In reaching our conclusion as to the amount of support furnished by each of the petitioners, we have excluded from the items claimed by the Brandes as support the items representing the estimated rental value of the lodging furnished the children while visiting with them and the automobile expenses involved in conveying the children between their residence and that of the Rollings. See Aaron F. Vance, 36 T.C. 547 (1961). We have reduced the amounts estimated as the cost of food provided the children in 1965 to reflect the fact that the children were with the Brandes 38 days, exclusive of a vacation trip, rather than 43 days, and to avoid duplication of amounts spent for dinners out and the estimated cost of daily food.
We also did not take into account the premiums paid by the Brandes to maintain, pursuant to the terms of the divorce decree, the life insurance policy on the life of Frank. The Brandes contend that the premiums are properly an item of support since the divorce decree ordered Frank to maintain the policy, with the children being named as irrevocable beneficiaries to the age of 21. They argue that our decision in Aaron F. Vance, supra, that life insurance premiums are not items of support is not controlling here inasmuch as the life insurance policy in Vance was not maintained pursuant to the terms of a divorce decree as is the situation here. We disagree, however, since we are of the opinion that life insurance premiums are not items of support even if the life insurance policy is maintained pursuant to the terms of a divorce decree. Consequently, we hold that our decision in Aaron F. Vance, supra, is dispositive of this question.
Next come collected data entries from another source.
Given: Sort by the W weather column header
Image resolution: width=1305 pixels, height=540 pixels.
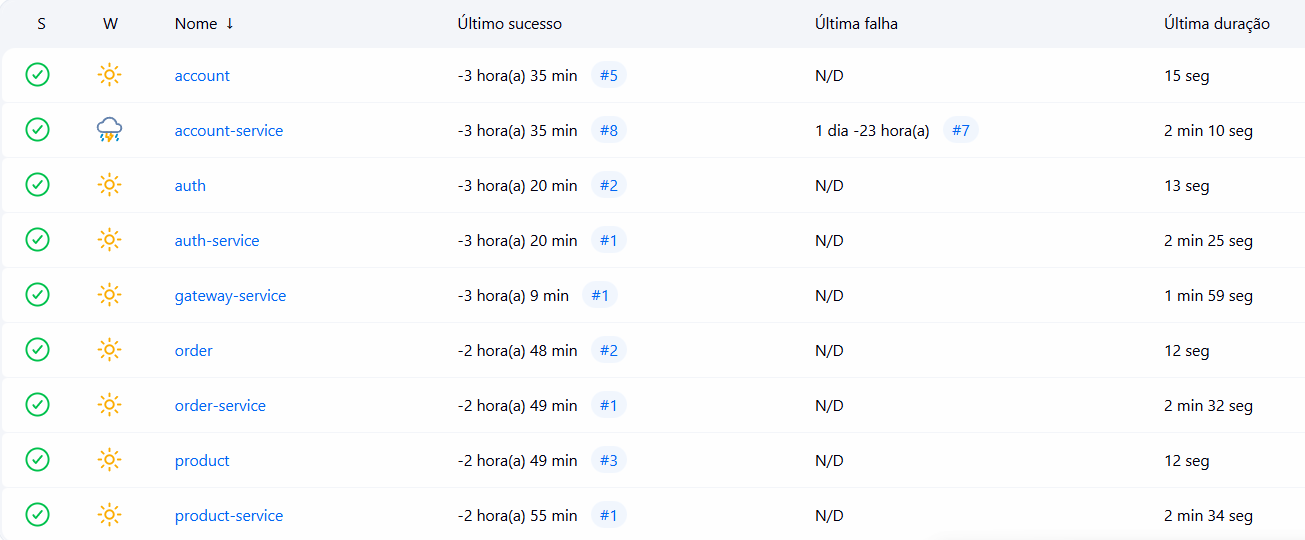Looking at the screenshot, I should [x=110, y=24].
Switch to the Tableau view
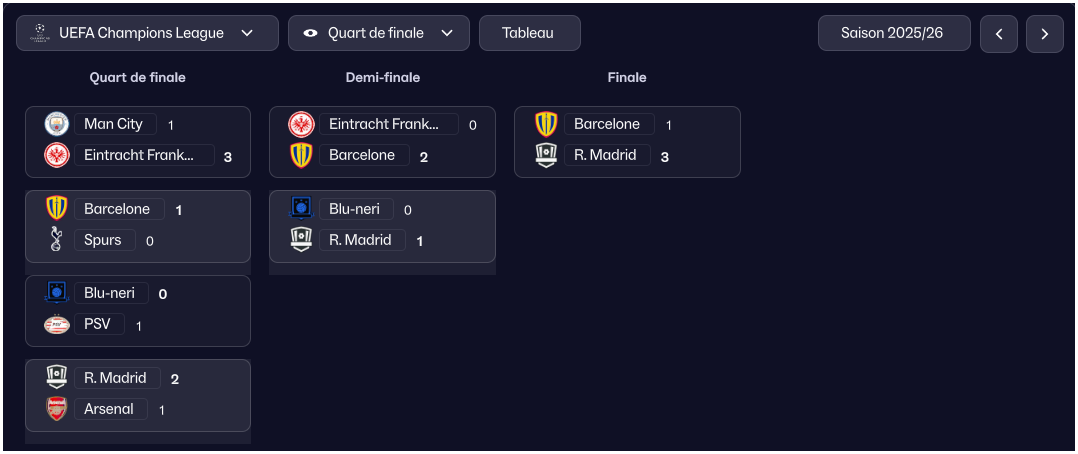This screenshot has width=1078, height=454. click(x=529, y=33)
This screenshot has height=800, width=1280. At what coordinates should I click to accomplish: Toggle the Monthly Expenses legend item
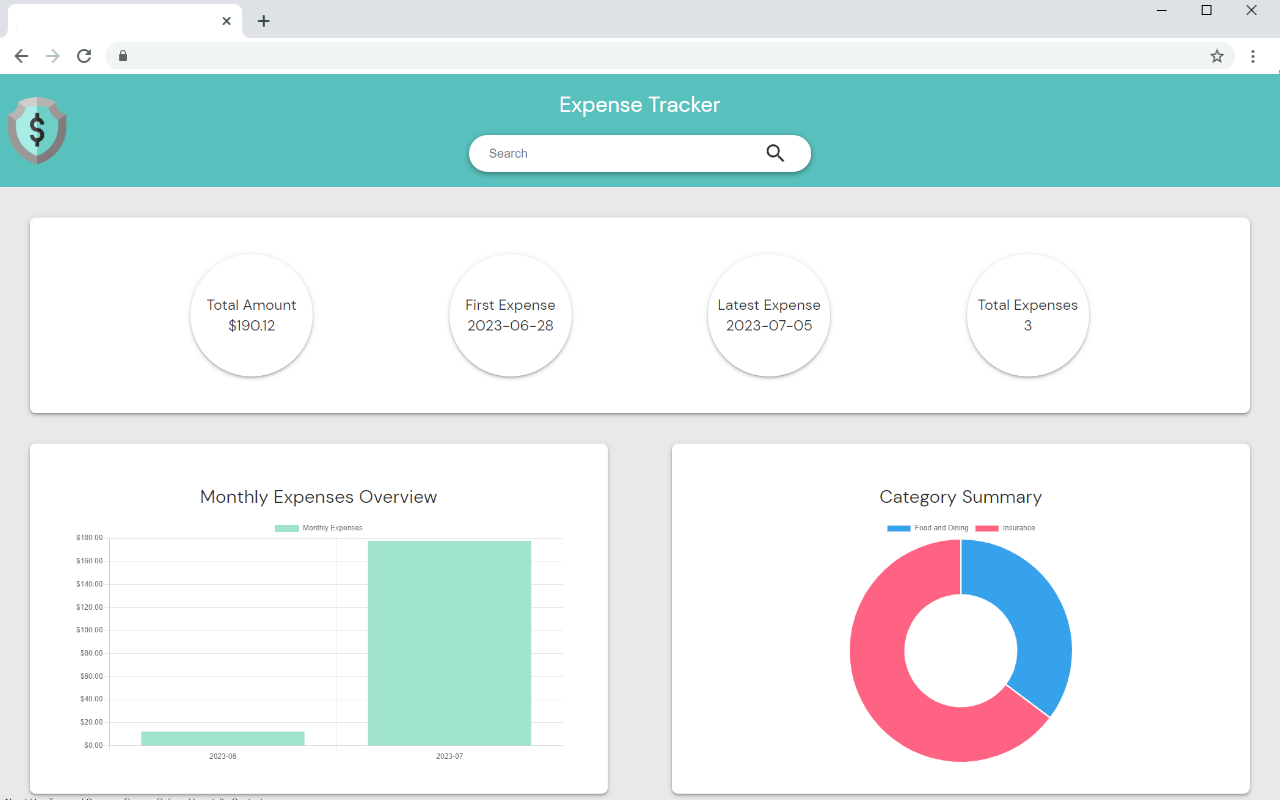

In computing the support provided by the Rollings we have accepted all of the items claimed in 1965 except two. The amount of food included in 1965 was reduced from $1,614 to $1,416; this reduction was due to a mathematical error in the Rollings' calculation. The only other change in 1965 was our allowance of only a portion of the amount of the miscellaneous expenses attributed by the Rollings to the children. The amount we allowed for this item includes the stipulated miscellaneous expenses accounted for plus a portion of the unaccounted for estimated miscellaneous expenses consistent with the amount allowed by respondent, which we feel is reasonable under the circumstances. In 1966 we made changes with respect to food, lodging, and furniture. With respect to food, our computation is consistent with that of the Rollings except that we based our computation on the fact that the children resided with the Rollings for a period of 42 weeks rather than 46 weeks, as claimed by the Rollings. The change in the item of lodging was due to a mathematical error by the Rollings. As for the furniture, we have not allowed the Rollings to claim the entire cost in the year of purchase. Rather we have assigned a 5-year useful life to the furniture and therefore have allowed only one-fifth of the cost in 1966.
Decisions will be entered under Rule 50.